Currently, however, battery capacity is already growing twice as fast as the supply of lithium. According to Benchmark, the 6 terawatt-hours of production capacity needed by 2030 would require around 5 million tons of lithium. Last year, lithium production reached just 480,000 tons of lithium carbonate equivalent (LCE). According to the current Allianz Trade study, there would be a shortage of over 500,000 tons of lithium carbonate by 2030. This is a gap that must be closed quickly with investments worth billions. Although lithium is found in adequate quantities, its extraction – for example from brine – is a long, energy-intensive and expensive process.

But it’s worth it right now. After all, lithium prices are going through the roof and the steady reduction in the price of electric car batteries has also been reversed significantly as a result. According to data from Benchmark Minerals, the global average price for battery-quality lithium carbonate in March was around USD 60,000 per ton – double the price compared with the end of 2021. And the war in Ukraine is also further exacerbating this trend.
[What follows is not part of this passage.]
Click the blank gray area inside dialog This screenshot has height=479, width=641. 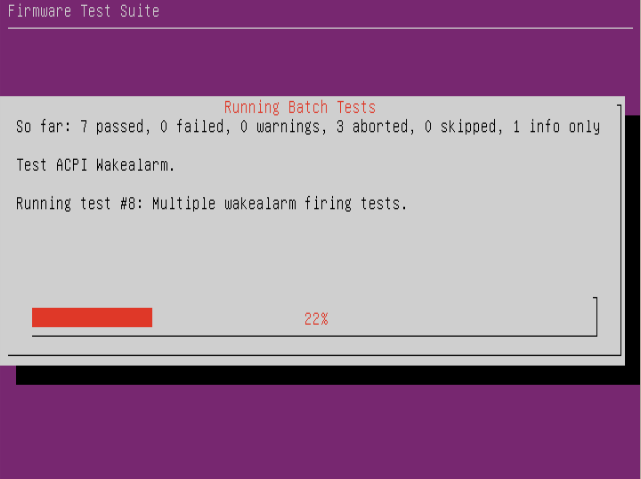311,253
High prices and limited availability won’t stop the trend toward electric mobility altogether, but they could slow it down, according to the Roland Berger analysts. In their new study, “The Lithium-Ion (EV) battery market and supply chain”, they put the annual growth of the global market for lithium-ion batteries at 30 percent by 2030.

Lithium-ion battery market Source Roland Berger

The global demand for lithium-ion batteries will reach more than 3,100 Gwh by 2030.

At the same time, however, they see a wide variety of risks along the supply chain:

  1. Geopolitical factors: The sourcing and processing of important resources such as lithium are concentrated on a small number of countries.
  2. ESG: Battery manufacture has a significant ecological and social impact. For example, the extraction of lithium uses large amounts of water and some production processes emit large volumes of CO2.
  3. Price: In addition to fluctuating prices for raw materials, the costs for additional production capacities in the “mine-to-cell” value chain must be taken into account. A capital requirement of EUR 250 to 300 billion is predicted for the next eight years, of which one third will go toward covering European demand.

Recycling, regionalization and vertical integration

In order to avoid bottlenecks and counteract cost explosions, changes are needed in the entire supply chain. For example, according to the analysts from Roland Berger, an integrated system between metallurgy and chemistry could cut costs at production level. And greater regionalization and a joint choice of location for several steps in battery manufacture could limit geopolitical as well as ESG risks. If the EU Commission has its way, 80 percent of the European demand for lithium is to be covered from European sources by 2025. There are large deposits in Spain, Portugal, Serbia and in the Rhine rift in Germany.

In addition to sourcing, the topic of recycling will play an increasingly important role as of the end of the century. Regulatory measures are compelling companies to introduce a circular economy for batteries along the entire value chain.